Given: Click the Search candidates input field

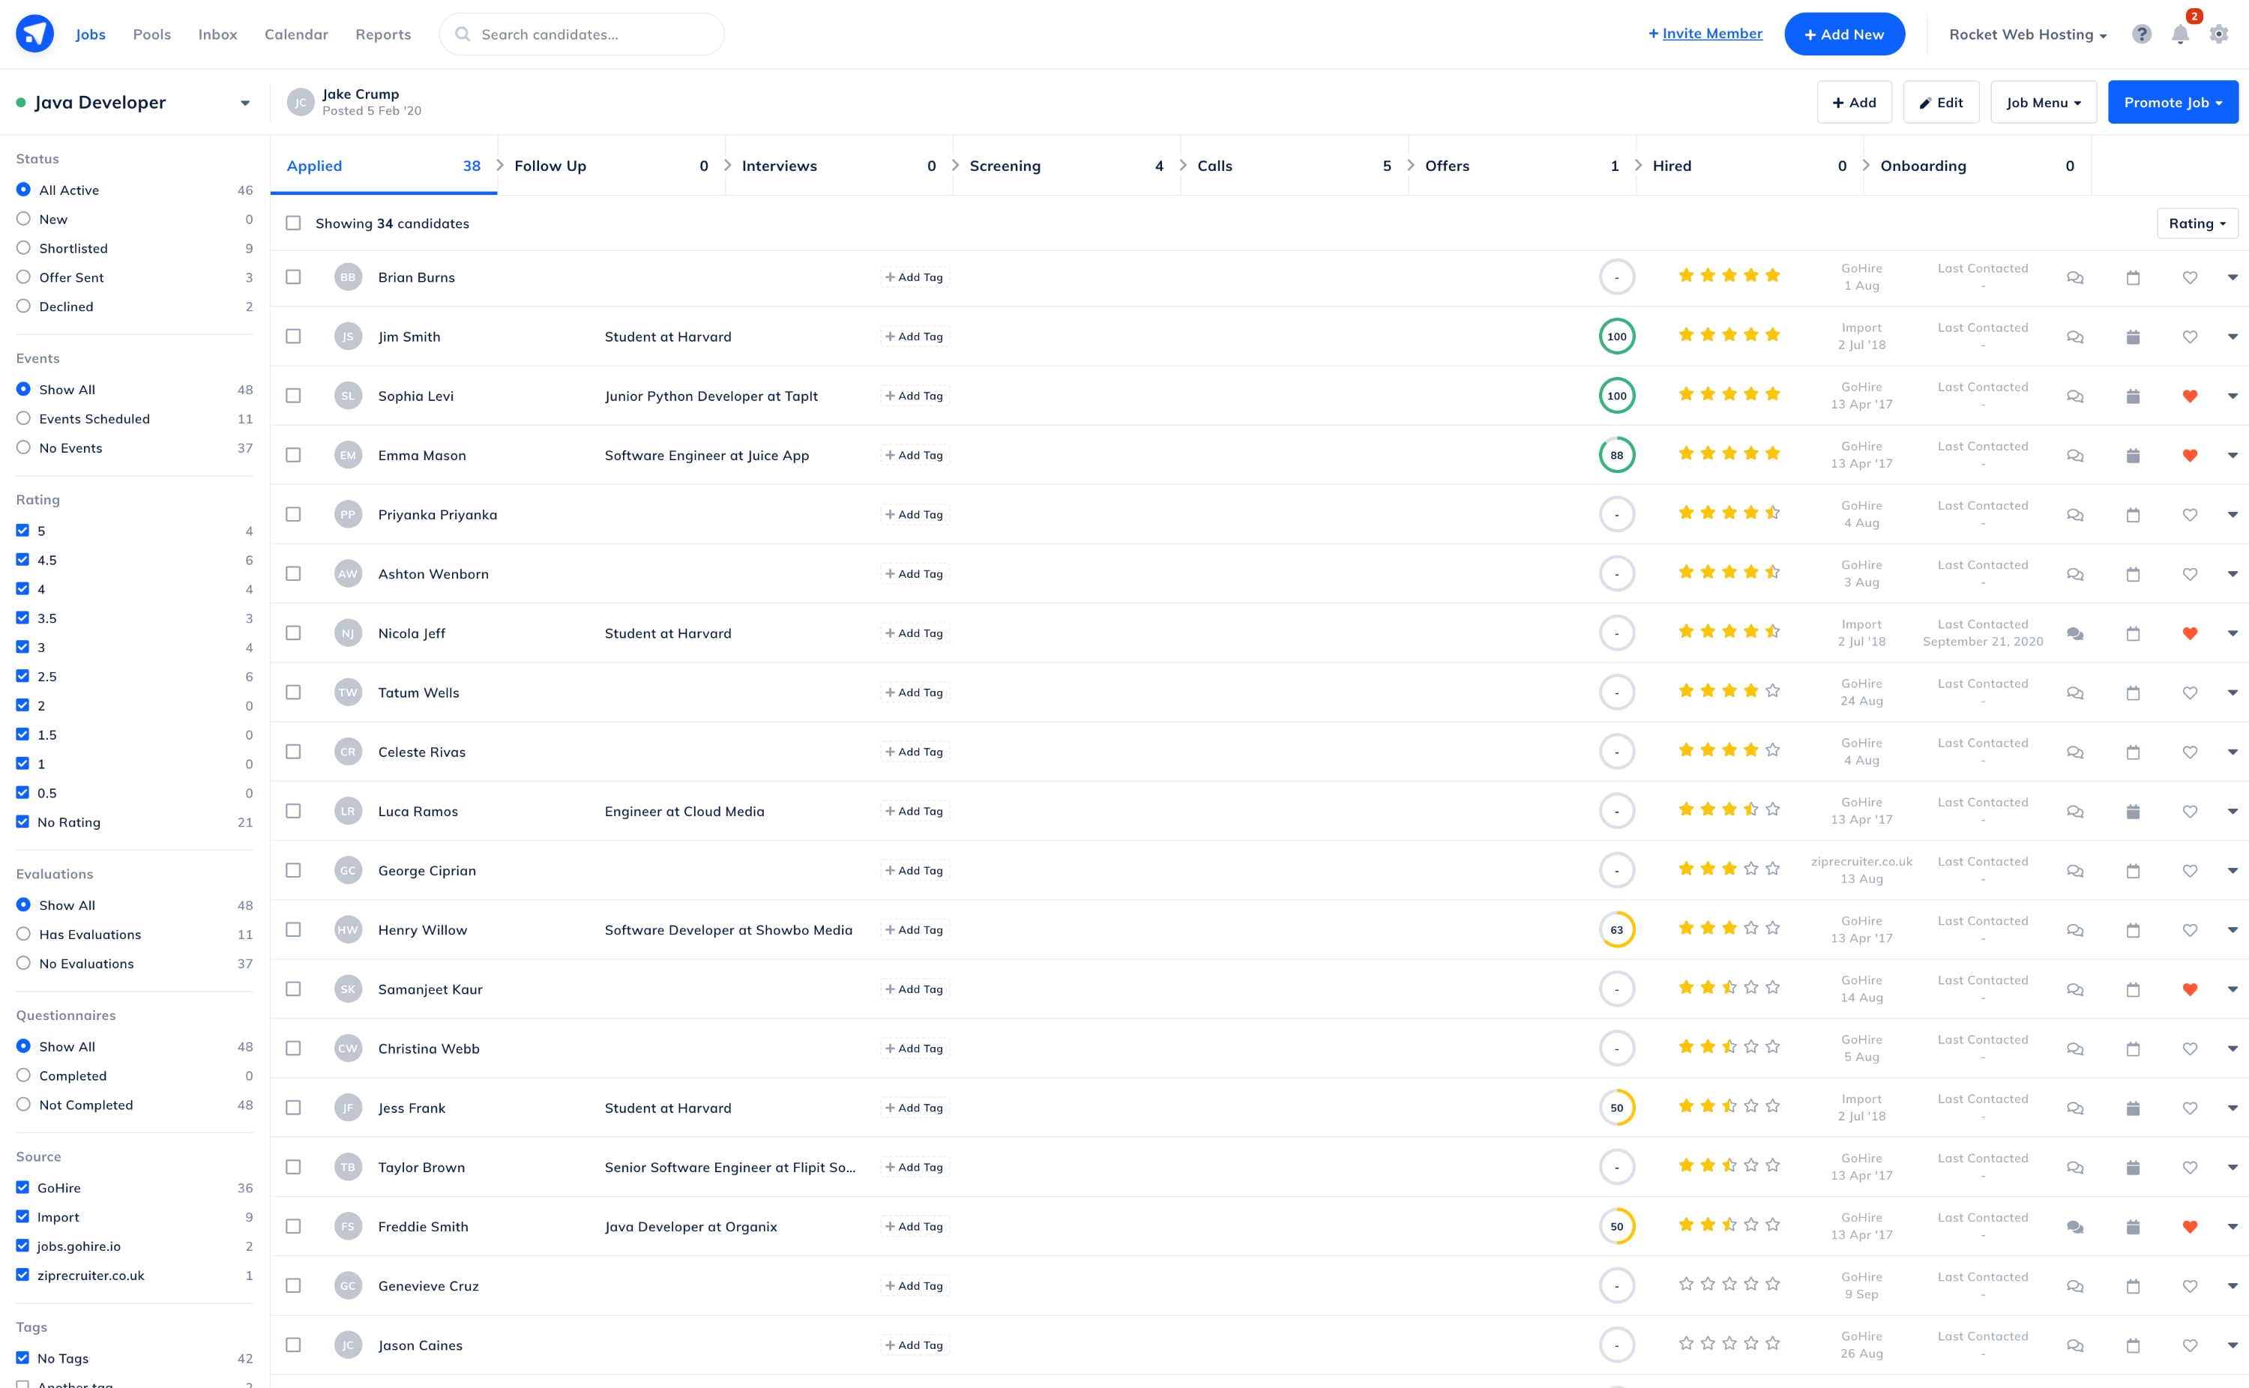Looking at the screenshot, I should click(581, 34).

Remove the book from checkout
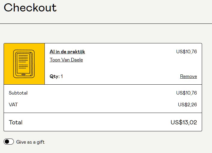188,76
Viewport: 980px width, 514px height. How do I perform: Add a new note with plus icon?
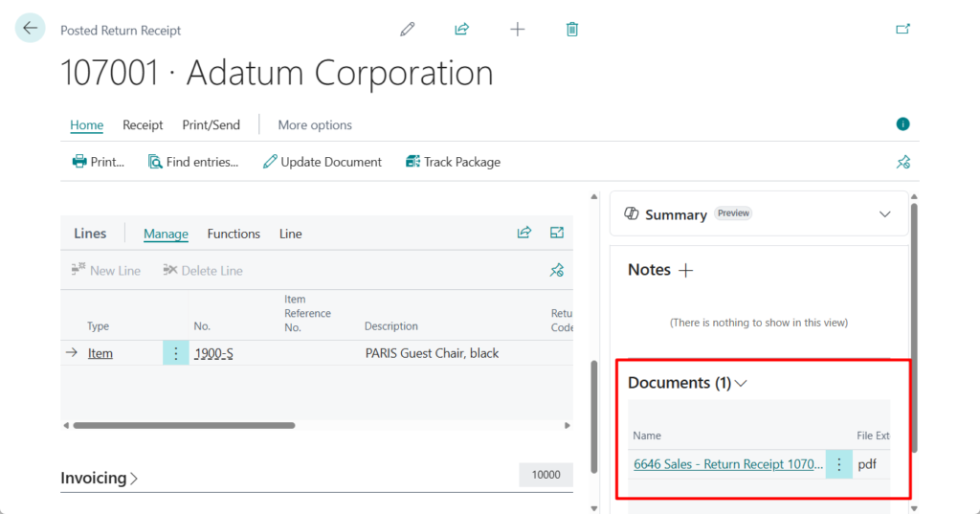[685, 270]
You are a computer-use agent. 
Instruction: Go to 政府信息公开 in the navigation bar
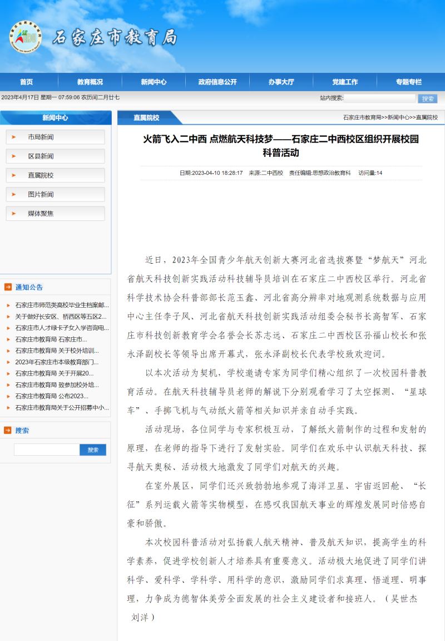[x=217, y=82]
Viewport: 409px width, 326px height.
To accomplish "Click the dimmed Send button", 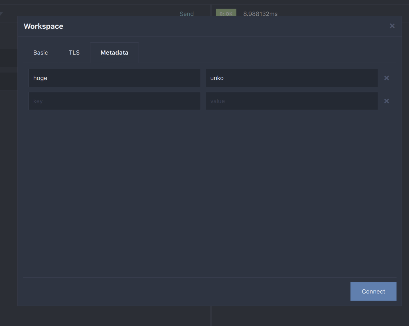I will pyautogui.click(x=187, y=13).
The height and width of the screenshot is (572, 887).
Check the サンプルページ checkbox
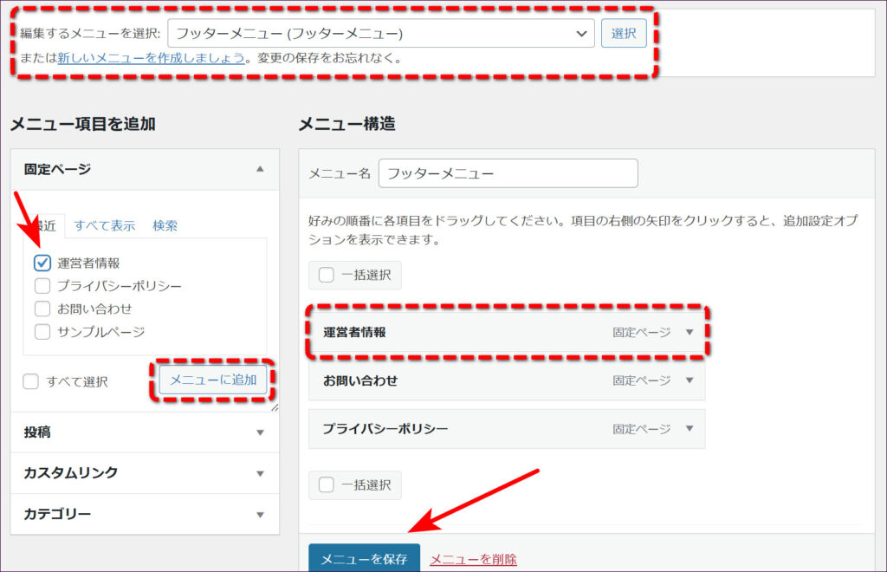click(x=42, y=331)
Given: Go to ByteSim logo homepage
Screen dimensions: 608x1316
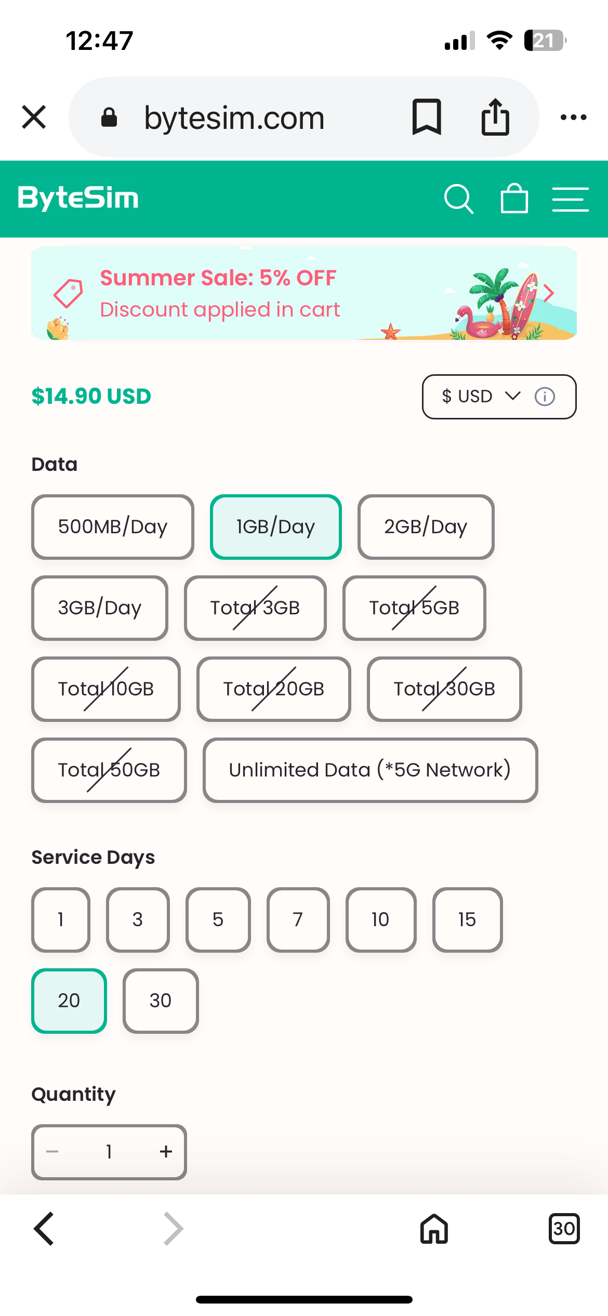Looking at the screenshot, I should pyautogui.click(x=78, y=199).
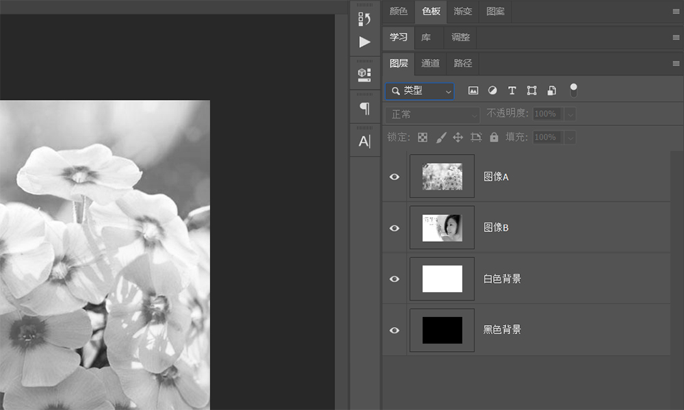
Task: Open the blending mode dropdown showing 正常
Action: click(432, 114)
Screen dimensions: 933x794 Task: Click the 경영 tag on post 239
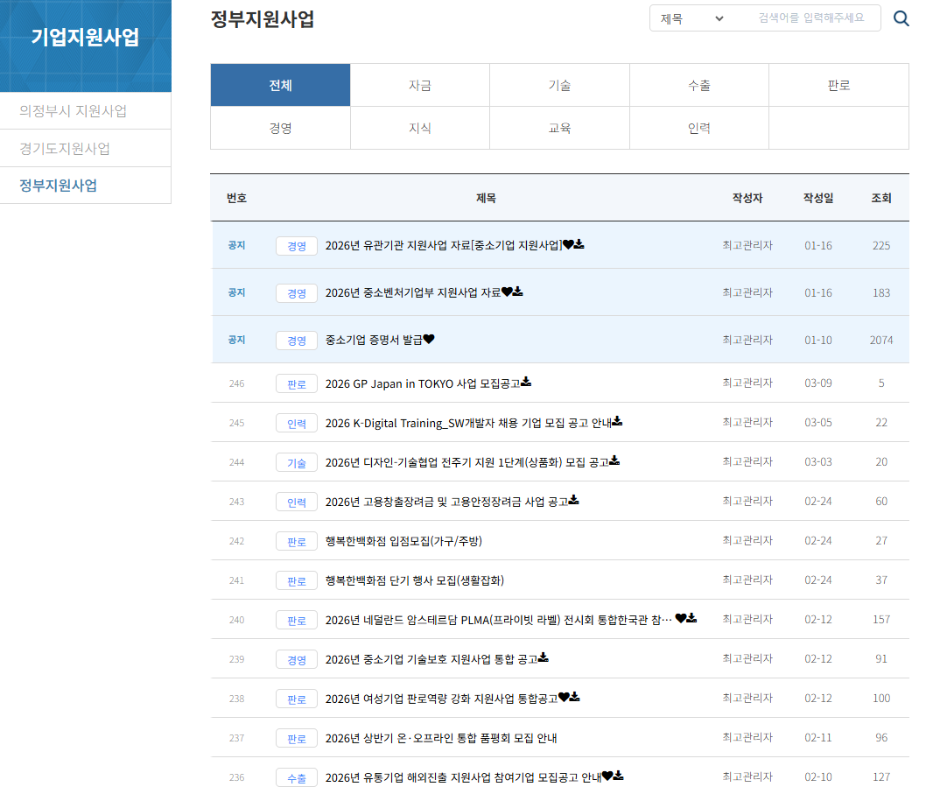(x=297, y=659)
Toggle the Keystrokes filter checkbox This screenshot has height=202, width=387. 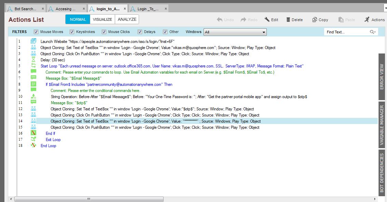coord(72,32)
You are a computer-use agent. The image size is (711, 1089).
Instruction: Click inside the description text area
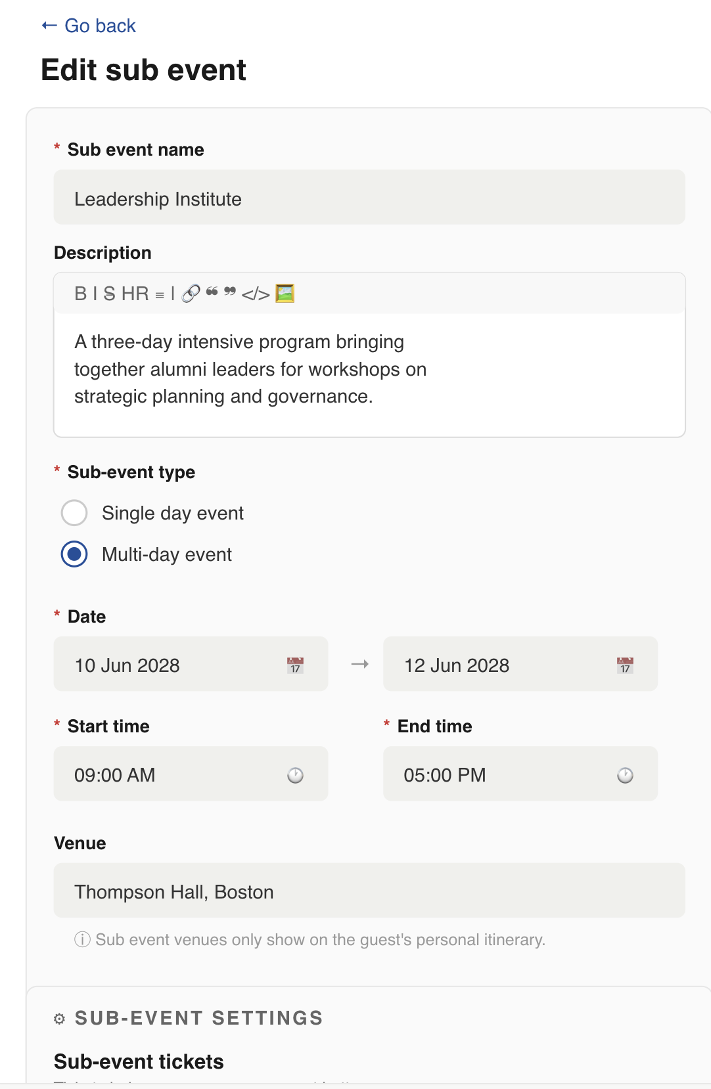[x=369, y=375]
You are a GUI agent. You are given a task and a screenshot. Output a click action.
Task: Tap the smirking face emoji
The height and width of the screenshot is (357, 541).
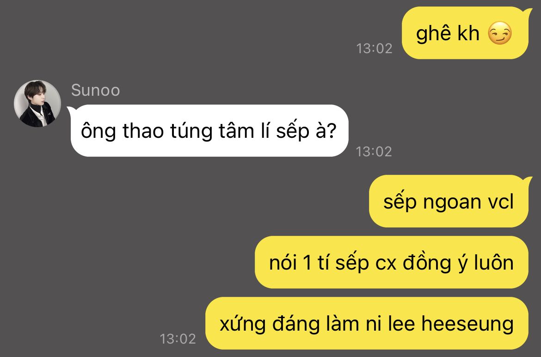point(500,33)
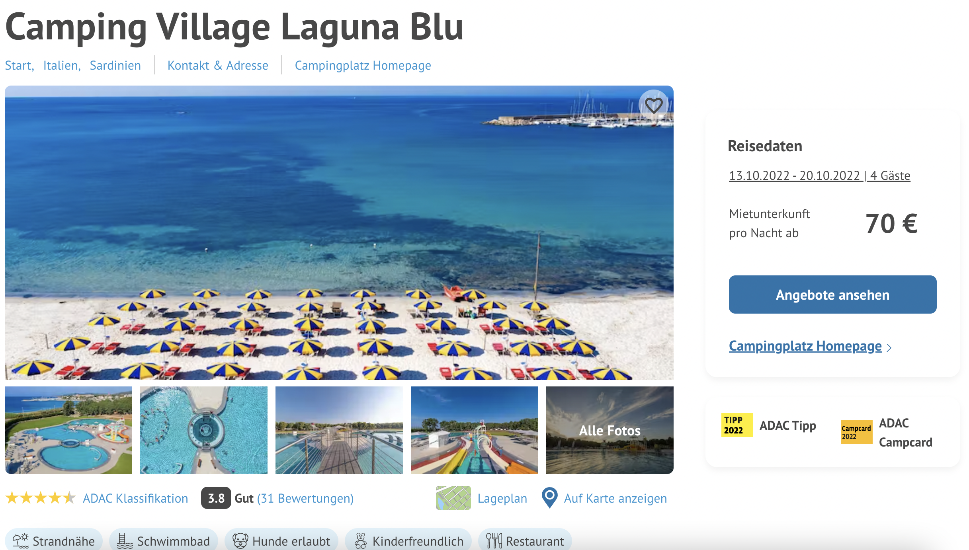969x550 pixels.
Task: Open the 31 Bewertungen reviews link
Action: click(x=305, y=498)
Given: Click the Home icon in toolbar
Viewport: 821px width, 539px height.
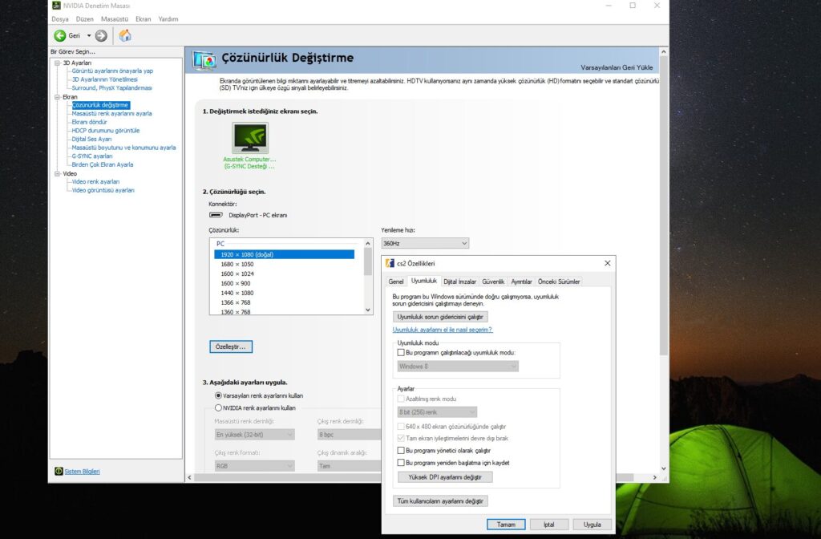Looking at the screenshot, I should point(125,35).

**EXERCISE DIRECTIONS:** Write out the material from the line containing "The height and width of the screenshot is (572, 887)." through the line containing "(x=297, y=659)" as a numbered list, skipping blank lines and omitting the pictures.

**TASK RESPONSE:**
1. The height and width of the screenshot is (572, 887).
2. Check the サンプルページ checkbox
3. click(x=42, y=331)
4. Given: Go to ByteSim logo homepage
5. Screen dimensions: 608x1316
6. Looking at the screenshot, I should pyautogui.click(x=78, y=199).
7. Task: Open the blending mode dropdown showing 正常
8. Action: click(432, 114)
9. Screen dimensions: 933x794 Task: Click the 경영 tag on post 239
10. (x=297, y=659)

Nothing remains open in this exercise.